**The data**.
-=-=-

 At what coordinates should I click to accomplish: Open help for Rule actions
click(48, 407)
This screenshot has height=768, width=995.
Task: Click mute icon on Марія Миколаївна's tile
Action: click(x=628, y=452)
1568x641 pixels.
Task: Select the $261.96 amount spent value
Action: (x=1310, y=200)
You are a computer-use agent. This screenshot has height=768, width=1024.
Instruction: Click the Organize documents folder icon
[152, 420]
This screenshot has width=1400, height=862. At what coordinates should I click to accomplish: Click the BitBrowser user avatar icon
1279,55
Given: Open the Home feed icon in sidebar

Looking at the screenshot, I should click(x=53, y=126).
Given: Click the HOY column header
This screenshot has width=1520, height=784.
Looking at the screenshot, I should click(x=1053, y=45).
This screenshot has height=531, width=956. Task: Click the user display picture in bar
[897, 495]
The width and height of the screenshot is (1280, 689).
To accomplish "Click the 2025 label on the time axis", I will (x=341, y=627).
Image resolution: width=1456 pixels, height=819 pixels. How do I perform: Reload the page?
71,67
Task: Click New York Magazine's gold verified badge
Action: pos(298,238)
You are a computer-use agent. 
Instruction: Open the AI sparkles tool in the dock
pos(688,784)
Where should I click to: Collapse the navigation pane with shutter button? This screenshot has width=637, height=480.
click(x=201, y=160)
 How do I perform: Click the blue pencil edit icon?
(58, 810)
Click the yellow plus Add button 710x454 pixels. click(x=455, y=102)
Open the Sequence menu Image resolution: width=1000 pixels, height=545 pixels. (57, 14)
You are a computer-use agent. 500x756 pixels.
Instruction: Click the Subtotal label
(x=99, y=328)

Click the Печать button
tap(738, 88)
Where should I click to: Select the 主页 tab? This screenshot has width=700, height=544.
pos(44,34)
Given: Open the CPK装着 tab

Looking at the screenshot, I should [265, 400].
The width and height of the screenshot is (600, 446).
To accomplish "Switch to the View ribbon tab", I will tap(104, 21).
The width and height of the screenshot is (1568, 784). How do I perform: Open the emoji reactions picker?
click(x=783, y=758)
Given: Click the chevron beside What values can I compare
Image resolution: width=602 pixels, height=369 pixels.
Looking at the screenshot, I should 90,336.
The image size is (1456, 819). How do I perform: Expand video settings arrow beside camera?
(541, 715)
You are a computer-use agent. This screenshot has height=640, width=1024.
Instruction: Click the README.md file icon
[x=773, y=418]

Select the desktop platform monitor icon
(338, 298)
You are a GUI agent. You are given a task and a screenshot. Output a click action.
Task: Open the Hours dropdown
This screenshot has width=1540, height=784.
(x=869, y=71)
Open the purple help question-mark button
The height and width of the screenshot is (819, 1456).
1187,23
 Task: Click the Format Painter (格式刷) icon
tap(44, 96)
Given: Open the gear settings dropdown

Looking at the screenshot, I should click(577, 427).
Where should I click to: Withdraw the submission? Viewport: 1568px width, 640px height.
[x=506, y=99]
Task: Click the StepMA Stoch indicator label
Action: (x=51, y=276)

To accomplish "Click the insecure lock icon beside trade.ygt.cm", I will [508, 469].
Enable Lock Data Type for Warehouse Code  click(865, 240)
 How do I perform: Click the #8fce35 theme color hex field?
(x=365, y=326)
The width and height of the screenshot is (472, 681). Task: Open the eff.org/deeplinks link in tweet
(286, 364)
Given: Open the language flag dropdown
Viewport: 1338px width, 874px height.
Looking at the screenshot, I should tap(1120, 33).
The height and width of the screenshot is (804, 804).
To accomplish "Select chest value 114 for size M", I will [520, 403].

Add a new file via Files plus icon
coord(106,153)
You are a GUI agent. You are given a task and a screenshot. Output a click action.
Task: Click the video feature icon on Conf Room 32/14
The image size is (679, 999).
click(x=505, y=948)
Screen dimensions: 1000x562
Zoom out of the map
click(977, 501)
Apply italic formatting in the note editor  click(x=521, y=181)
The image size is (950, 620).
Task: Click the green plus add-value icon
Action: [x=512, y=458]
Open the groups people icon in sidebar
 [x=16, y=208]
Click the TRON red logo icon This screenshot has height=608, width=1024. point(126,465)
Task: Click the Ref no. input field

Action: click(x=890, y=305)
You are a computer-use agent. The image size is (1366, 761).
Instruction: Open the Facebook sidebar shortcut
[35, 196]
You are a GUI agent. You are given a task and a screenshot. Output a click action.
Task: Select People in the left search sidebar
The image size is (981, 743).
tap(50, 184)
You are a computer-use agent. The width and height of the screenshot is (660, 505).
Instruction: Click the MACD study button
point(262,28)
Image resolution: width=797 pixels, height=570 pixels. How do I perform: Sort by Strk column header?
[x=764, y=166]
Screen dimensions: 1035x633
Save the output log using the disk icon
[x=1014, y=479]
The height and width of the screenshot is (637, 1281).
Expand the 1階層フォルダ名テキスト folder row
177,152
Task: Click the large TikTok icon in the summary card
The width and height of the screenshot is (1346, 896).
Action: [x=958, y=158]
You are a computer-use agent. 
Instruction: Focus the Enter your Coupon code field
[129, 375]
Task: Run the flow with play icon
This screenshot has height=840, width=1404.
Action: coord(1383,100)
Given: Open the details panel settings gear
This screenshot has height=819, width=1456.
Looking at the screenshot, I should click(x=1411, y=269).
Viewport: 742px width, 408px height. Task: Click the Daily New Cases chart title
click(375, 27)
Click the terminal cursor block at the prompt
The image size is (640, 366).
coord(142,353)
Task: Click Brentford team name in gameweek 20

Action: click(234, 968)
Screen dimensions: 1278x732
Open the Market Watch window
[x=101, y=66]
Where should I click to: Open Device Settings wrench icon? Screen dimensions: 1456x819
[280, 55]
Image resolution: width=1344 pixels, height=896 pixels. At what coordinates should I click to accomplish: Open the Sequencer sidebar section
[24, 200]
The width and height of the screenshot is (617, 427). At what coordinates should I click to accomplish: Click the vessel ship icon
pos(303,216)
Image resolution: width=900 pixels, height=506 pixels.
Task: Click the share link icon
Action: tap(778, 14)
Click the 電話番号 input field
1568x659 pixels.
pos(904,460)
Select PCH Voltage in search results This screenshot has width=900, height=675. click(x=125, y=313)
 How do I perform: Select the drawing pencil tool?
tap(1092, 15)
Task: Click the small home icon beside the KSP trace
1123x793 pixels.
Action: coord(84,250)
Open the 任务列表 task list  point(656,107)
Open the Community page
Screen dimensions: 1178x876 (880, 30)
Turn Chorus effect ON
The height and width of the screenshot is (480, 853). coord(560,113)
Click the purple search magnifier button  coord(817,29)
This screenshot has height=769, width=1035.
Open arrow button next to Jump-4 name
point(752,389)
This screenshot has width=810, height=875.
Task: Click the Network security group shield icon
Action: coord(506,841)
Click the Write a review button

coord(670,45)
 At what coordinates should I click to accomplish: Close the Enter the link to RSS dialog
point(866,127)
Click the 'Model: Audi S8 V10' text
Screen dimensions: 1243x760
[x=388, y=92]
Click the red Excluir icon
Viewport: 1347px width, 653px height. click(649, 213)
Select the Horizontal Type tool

-=-=-

**Exercise goal**. Rewrite the data above with every occurrence of "computer-use agent" swapped for "GUI automation agent", leaving everything else unchanged.

**Written solution**.
 At what coordinates should I click to accomplish: Open help for Rule actions
click(48, 407)
This screenshot has height=768, width=995.
Task: Click mute icon on Марія Миколаївна's tile
Action: click(x=628, y=452)
1568x641 pixels.
Task: Select the $261.96 amount spent value
Action: (x=1310, y=200)
You are a GUI automation agent. This screenshot has height=768, width=1024.
Instruction: Click the Organize documents folder icon
[152, 420]
This screenshot has width=1400, height=862. At what coordinates should I click to accomplish: Click the BitBrowser user avatar icon
1279,55
Given: Open the Home feed icon in sidebar

Looking at the screenshot, I should click(x=53, y=126).
Given: Click the HOY column header
This screenshot has width=1520, height=784.
Looking at the screenshot, I should click(x=1053, y=45).
This screenshot has height=531, width=956. Task: Click the user display picture in bar
[897, 495]
The width and height of the screenshot is (1280, 689).
To accomplish "Click the 2025 label on the time axis", I will (x=341, y=627).
Image resolution: width=1456 pixels, height=819 pixels. How do I perform: Reload the page?
71,67
Task: Click New York Magazine's gold verified badge
Action: pos(298,238)
You are a GUI automation agent. 
Instruction: Open the AI sparkles tool in the dock
pos(688,784)
Where should I click to: Collapse the navigation pane with shutter button? This screenshot has width=637, height=480.
click(x=201, y=160)
 How do I perform: Click the blue pencil edit icon?
(58, 810)
Click the yellow plus Add button 710x454 pixels. click(x=455, y=102)
Open the Sequence menu Image resolution: width=1000 pixels, height=545 pixels. (57, 14)
You are a GUI automation agent. 500x756 pixels.
Instruction: Click the Subtotal label
(x=99, y=328)

Click the Печать button
tap(738, 88)
Where should I click to: Select the 主页 tab? This screenshot has width=700, height=544.
pos(44,34)
Given: Open the CPK装着 tab

Looking at the screenshot, I should [265, 400].
The width and height of the screenshot is (600, 446).
To accomplish "Switch to the View ribbon tab", I will tap(104, 21).
The width and height of the screenshot is (1568, 784). How do I perform: Open the emoji reactions picker?
click(x=783, y=758)
Given: Click the chevron beside What values can I compare
Image resolution: width=602 pixels, height=369 pixels.
Looking at the screenshot, I should 90,336.
The image size is (1456, 819). How do I perform: Expand video settings arrow beside camera?
(541, 715)
You are a GUI automation agent. This screenshot has height=640, width=1024.
Instruction: Click the README.md file icon
[x=773, y=418]

Select the desktop platform monitor icon
(338, 298)
You are a GUI agent. You are given a task and a screenshot. Output a click action.
Task: Open the Hours dropdown
This screenshot has width=1540, height=784.
(x=869, y=71)
Open the purple help question-mark button
The height and width of the screenshot is (819, 1456).
1187,23
 Task: Click the Format Painter (格式刷) icon
tap(44, 96)
Given: Open the gear settings dropdown

Looking at the screenshot, I should click(577, 427).
Where should I click to: Withdraw the submission? Viewport: 1568px width, 640px height.
[x=506, y=99]
Task: Click the StepMA Stoch indicator label
Action: (x=51, y=276)

To accomplish "Click the insecure lock icon beside trade.ygt.cm", I will [508, 469].
Enable Lock Data Type for Warehouse Code  click(865, 240)
 How do I perform: Click the #8fce35 theme color hex field?
(x=365, y=326)
The width and height of the screenshot is (472, 681). Task: Open the eff.org/deeplinks link in tweet
(286, 364)
Given: Open the language flag dropdown
Viewport: 1338px width, 874px height.
Looking at the screenshot, I should tap(1120, 33).
The height and width of the screenshot is (804, 804).
To accomplish "Select chest value 114 for size M", I will [520, 403].

Add a new file via Files plus icon
coord(106,153)
You are a GUI agent. You are given a task and a screenshot. Output a click action.
Task: Click the video feature icon on Conf Room 32/14
The image size is (679, 999).
click(x=505, y=948)
Screen dimensions: 1000x562
Zoom out of the map
click(977, 501)
Apply italic formatting in the note editor  click(x=521, y=181)
The image size is (950, 620).
Task: Click the green plus add-value icon
Action: [x=512, y=458]
Open the groups people icon in sidebar
 [x=16, y=208]
Click the TRON red logo icon This screenshot has height=608, width=1024. point(126,465)
Task: Click the Ref no. input field

Action: click(x=890, y=305)
You are a GUI automation agent. The image size is (1366, 761).
Instruction: Open the Facebook sidebar shortcut
[35, 196]
You are a GUI agent. You are given a task and a screenshot. Output a click action.
Task: Select People in the left search sidebar
The image size is (981, 743).
tap(50, 184)
You are a GUI automation agent. The width and height of the screenshot is (660, 505).
Instruction: Click the MACD study button
point(262,28)
Image resolution: width=797 pixels, height=570 pixels. How do I perform: Sort by Strk column header?
[x=764, y=166]
Screen dimensions: 1035x633
Save the output log using the disk icon
[x=1014, y=479]
The height and width of the screenshot is (637, 1281).
Expand the 1階層フォルダ名テキスト folder row
177,152
Task: Click the large TikTok icon in the summary card
The width and height of the screenshot is (1346, 896).
Action: [x=958, y=158]
You are a GUI automation agent. 
Instruction: Focus the Enter your Coupon code field
[129, 375]
Task: Run the flow with play icon
This screenshot has height=840, width=1404.
Action: coord(1383,100)
Given: Open the details panel settings gear
This screenshot has height=819, width=1456.
Looking at the screenshot, I should click(x=1411, y=269).
Viewport: 742px width, 408px height. Task: Click the Daily New Cases chart title
click(375, 27)
Click the terminal cursor block at the prompt
The image size is (640, 366).
coord(142,353)
Task: Click Brentford team name in gameweek 20

Action: click(234, 968)
Screen dimensions: 1278x732
Open the Market Watch window
[x=101, y=66]
Where should I click to: Open Device Settings wrench icon? Screen dimensions: 1456x819
[280, 55]
Image resolution: width=1344 pixels, height=896 pixels. At what coordinates should I click to accomplish: Open the Sequencer sidebar section
[24, 200]
The width and height of the screenshot is (617, 427). At what coordinates should I click to accomplish: Click the vessel ship icon
pos(303,216)
Image resolution: width=900 pixels, height=506 pixels.
Task: Click the share link icon
Action: tap(778, 14)
Click the 電話番号 input field
1568x659 pixels.
pos(904,460)
Select PCH Voltage in search results This screenshot has width=900, height=675. click(x=125, y=313)
 How do I perform: Select the drawing pencil tool?
tap(1092, 15)
Task: Click the small home icon beside the KSP trace
1123x793 pixels.
Action: coord(84,250)
Open the 任务列表 task list  point(656,107)
Open the Community page
Screen dimensions: 1178x876 (880, 30)
Turn Chorus effect ON
The height and width of the screenshot is (480, 853). coord(560,113)
Click the purple search magnifier button  coord(817,29)
This screenshot has height=769, width=1035.
Open arrow button next to Jump-4 name
point(752,389)
This screenshot has width=810, height=875.
Task: Click the Network security group shield icon
Action: coord(506,841)
Click the Write a review button

coord(670,45)
 At what coordinates should I click to accomplish: Close the Enter the link to RSS dialog
point(866,127)
Click the 'Model: Audi S8 V10' text
Screen dimensions: 1243x760
[x=388, y=92]
Click the red Excluir icon
Viewport: 1347px width, 653px height. click(649, 213)
Select the Horizontal Type tool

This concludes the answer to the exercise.